The decision to allow new claims comes almost 10 years after the Agriculture Department settled a class-action lawsuit brought on behalf of thousands of black farmers. The farmers, mainly from rural areas in the South, alleged that local USDA offices routinely denied them loans, disaster assistance and other aid frequently given to whites -- practices that often drove them out of business. At that time, 22,500 farmers filed claims...[but] an estimated 73,000 others were denied payments because they missed the October 1999 deadline for seeking claims.
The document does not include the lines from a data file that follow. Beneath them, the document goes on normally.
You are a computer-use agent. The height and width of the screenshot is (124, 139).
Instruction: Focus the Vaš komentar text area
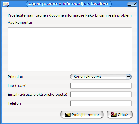(70, 49)
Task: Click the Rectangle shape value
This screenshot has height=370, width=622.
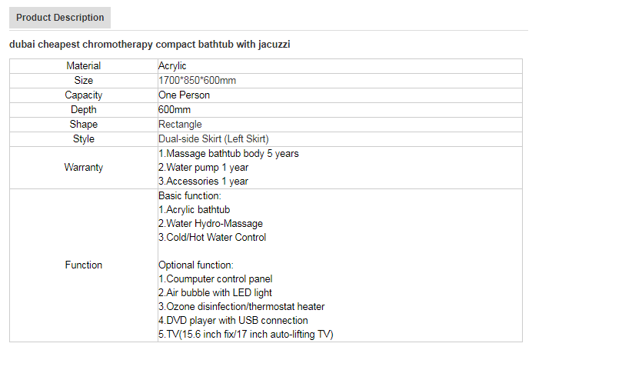Action: pos(180,125)
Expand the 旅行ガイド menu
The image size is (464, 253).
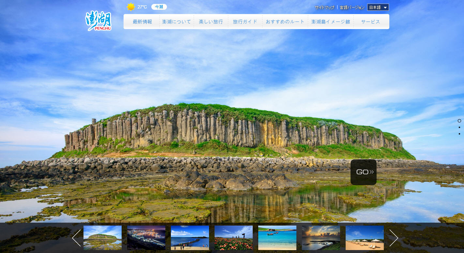tap(245, 22)
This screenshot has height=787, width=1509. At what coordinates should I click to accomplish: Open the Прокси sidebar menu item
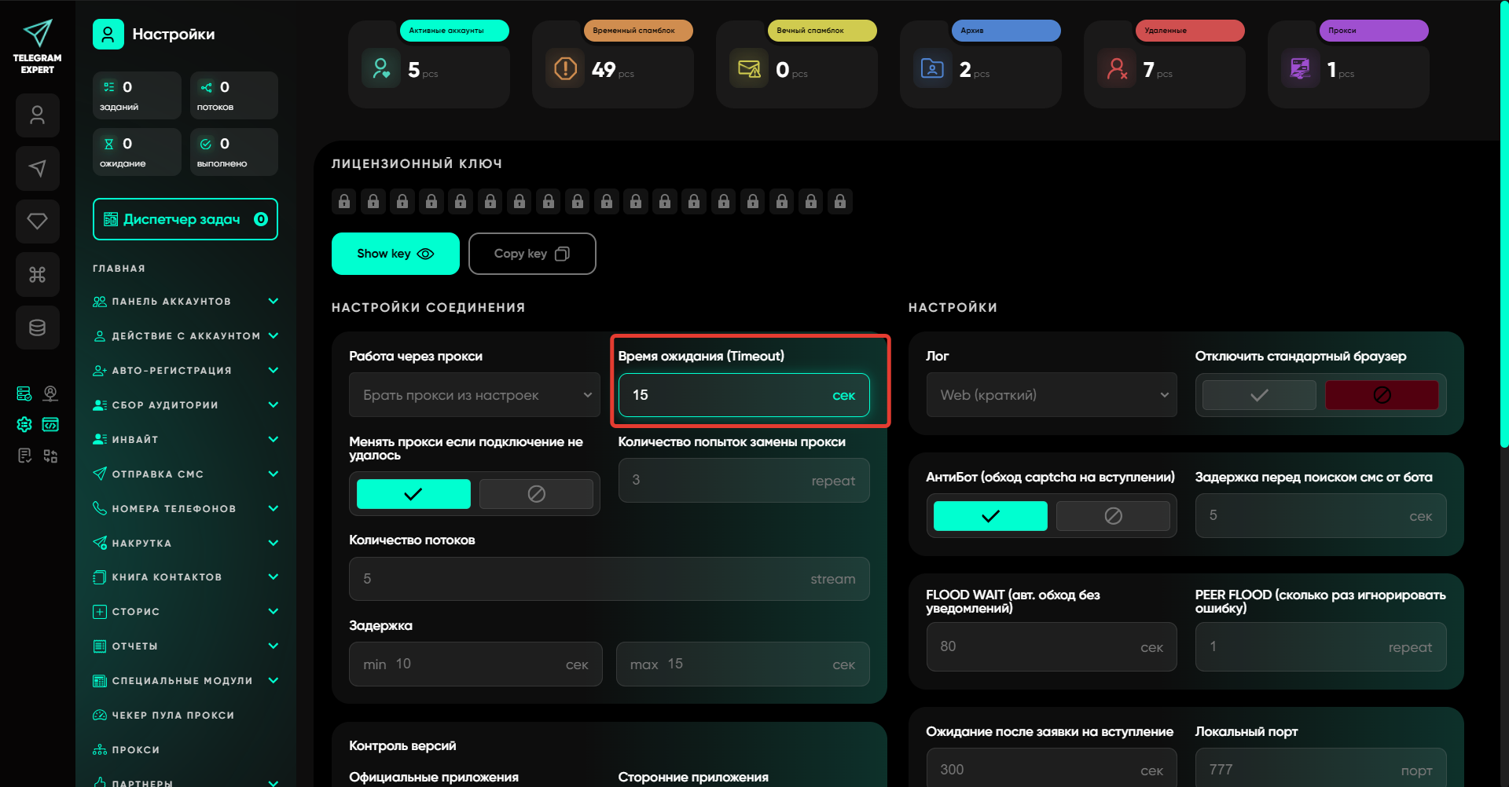(x=135, y=750)
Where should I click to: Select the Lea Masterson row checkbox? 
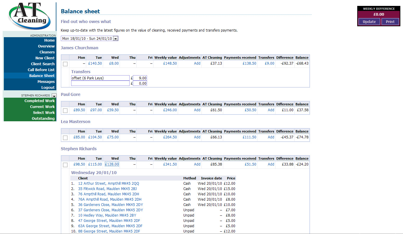pos(65,138)
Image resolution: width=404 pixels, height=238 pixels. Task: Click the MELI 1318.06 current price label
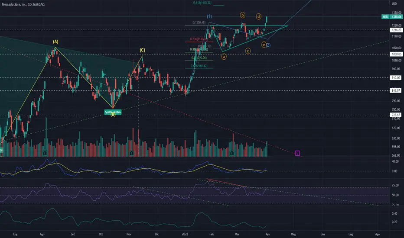click(391, 17)
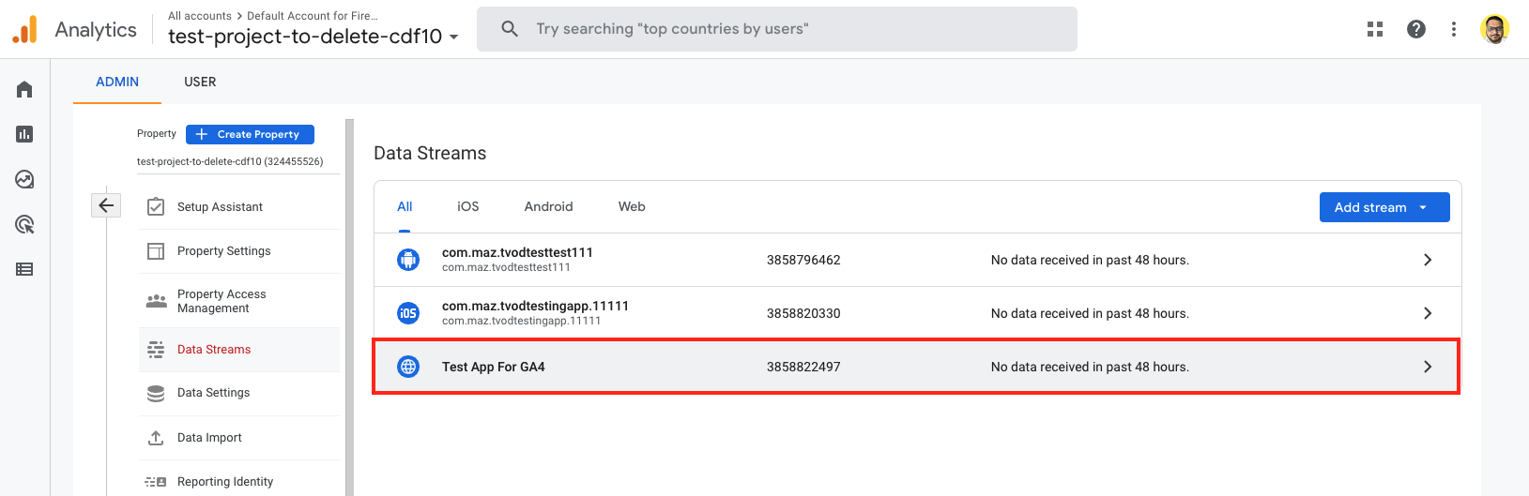Click the back arrow collapse button
This screenshot has width=1529, height=496.
point(106,205)
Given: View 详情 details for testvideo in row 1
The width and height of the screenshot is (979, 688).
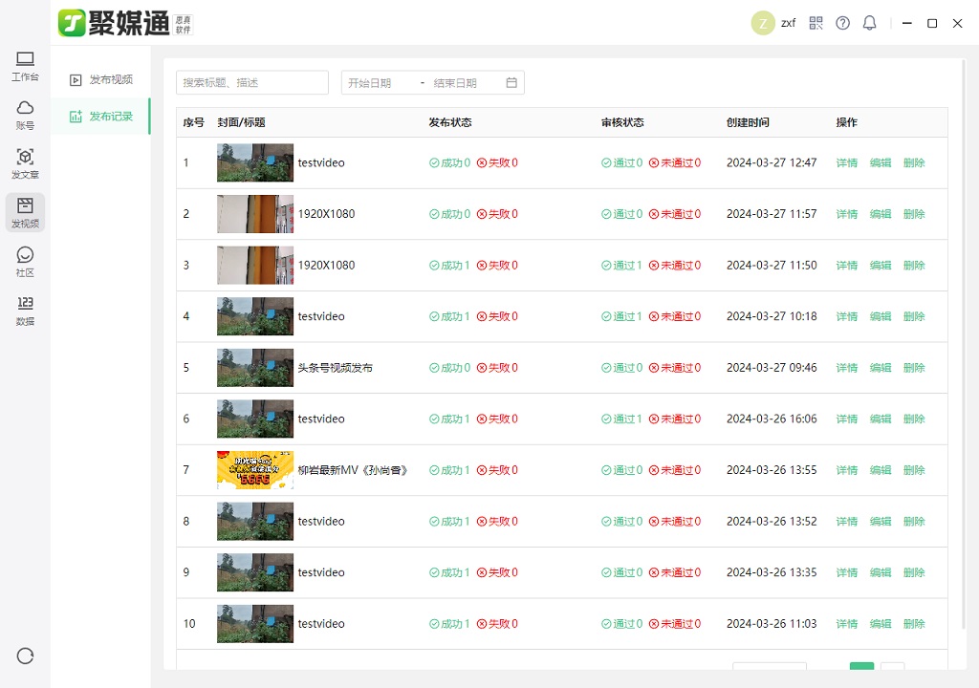Looking at the screenshot, I should pyautogui.click(x=846, y=162).
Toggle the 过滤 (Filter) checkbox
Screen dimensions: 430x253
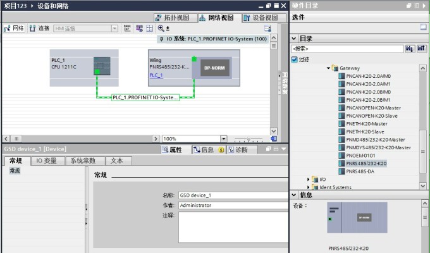[x=295, y=59]
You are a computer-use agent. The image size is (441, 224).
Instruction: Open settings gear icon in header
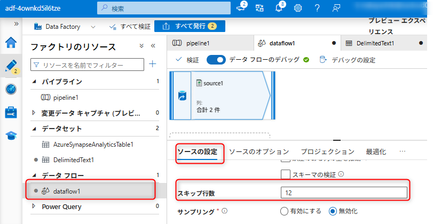(x=298, y=8)
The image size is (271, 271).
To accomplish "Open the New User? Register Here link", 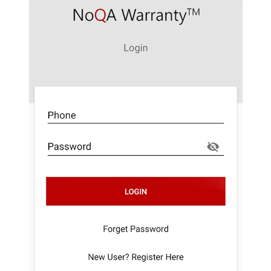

As the Federation of Southern Cooperatives explained in a June press release, in hearings held by Congress in 2004 and again last year, it was determined that these tens of thousands of potential Pigford claimants had not gotten fair notice of the settlement from the TV, radio, and print campaign about the settlement in early 1999, and that, as a matter of fundamental fairness, they should be given another chance to obtain relief for the USDA discrimination.

 

In light of the limited funds available to redress wronged farmers, it appears the long-fought battle by Black farmers will continue. Lawyers involved in the case acknowledge that it is unclear where the money will come from once claims exceed $100 million. "There's no doubt that there will have to be more money in the future," Sen. Chuck Grassley, an Iowa Republican and lead sponsor of the measure, told the AP, but adding that, "African-American farmers deserve justice."